Read: Aristotle, Metaphysics, Books I, VII (7-9), Physics I, II (1-3), III (1-3)
(This may seem like a lot of pages when you open the pdf, but the font is quite large so it is less than it appears.)
One thing we missed on Tuesday but we will discuss on Thursday is akrasia, or weakness of will. These are cases where you know or believe that some option is worse than another but do it anyway, e.g. I believe I ought not to eat the cupcake but I end up giving into my desires and in a moment of weakness I eat it anyway.
One way to think about the problems related to the existence of weak-willed action is with reference to an inconsistent triad of premises that we have from Donald Davidson, a modern philosopher. Imagine a case where Joan knows she ought to be working on a paper but ends up giving into weakness and going to a party instead. Take the following three claims (slightly altered from Davidson’s):
(1) Joan believes that writing is better than going to the party (i.e. she believes that she ought to write her paper).
(2) Whenever anyone believes that A is better than B, and voluntarily chooses between A and B, she does A.
(3) Joan voluntarily chose to go to the party.
Each of these individually seems to be true. For (1), Joan would report throughout the whole night that she ought to be writing her paper and that it was the better choice. For (2), it seems like a general truth about motivation that if I voluntarily choose between two options, I will always pick the one I think best – why would I ever choose to do the worse when I could just as easily pick the better? For (3), we want to say that Joan chose to go to the party and that she is responsible and blameworthy for her choice.

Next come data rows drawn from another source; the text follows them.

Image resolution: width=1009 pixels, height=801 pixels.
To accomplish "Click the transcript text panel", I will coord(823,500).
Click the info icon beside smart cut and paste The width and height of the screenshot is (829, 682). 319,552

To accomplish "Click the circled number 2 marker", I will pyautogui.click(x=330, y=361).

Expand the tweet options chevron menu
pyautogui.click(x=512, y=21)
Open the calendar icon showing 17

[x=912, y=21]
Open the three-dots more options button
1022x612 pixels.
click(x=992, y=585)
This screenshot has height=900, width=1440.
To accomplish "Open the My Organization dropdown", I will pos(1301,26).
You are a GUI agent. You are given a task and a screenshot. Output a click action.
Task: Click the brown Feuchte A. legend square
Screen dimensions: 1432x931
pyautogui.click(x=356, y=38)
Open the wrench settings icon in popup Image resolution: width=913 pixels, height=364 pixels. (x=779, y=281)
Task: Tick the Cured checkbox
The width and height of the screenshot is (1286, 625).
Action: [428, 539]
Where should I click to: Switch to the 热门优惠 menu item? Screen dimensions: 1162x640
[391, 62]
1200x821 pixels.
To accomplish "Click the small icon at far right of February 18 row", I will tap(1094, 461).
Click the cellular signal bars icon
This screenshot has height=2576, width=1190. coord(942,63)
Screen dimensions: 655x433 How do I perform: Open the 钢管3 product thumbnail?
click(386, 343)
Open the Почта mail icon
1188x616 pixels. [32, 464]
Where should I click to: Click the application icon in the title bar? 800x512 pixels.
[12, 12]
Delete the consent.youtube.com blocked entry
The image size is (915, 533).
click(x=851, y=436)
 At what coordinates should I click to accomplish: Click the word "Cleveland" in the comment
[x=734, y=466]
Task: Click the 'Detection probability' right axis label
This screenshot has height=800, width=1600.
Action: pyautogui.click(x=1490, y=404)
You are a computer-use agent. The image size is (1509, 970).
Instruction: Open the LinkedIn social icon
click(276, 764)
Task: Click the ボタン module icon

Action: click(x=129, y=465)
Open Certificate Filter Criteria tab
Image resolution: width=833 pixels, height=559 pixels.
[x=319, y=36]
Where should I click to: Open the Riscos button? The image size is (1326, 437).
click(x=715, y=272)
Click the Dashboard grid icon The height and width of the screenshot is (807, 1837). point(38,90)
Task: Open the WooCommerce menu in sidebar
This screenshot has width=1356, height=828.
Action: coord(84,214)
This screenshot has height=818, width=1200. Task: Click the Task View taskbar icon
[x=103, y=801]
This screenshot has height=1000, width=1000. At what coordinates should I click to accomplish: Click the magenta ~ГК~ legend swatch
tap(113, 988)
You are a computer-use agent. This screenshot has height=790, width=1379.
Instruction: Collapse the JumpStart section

The problem is that when taken all together, the three are inconsistent – not all three can be true at the same time, so we must give one up and explain why it seems to be true even though it is not. We’ll talk in class about how our historical figures might respond to the triad, but at first glance, which of the three would you give up? Is it that Joan is just lying when she says that writing is better, so that (1) is false when she goes to the party? Or is it that sometimes we can freely decide to choose an option, make that choice, and then somehow end up doing something else entirely? Or is it that when we are weak-willed, we are forced to act by our appetites so that we cannot say that Joan voluntarily chose to go to the party – she was “overwhelmed by desire”? Explain your thoughts.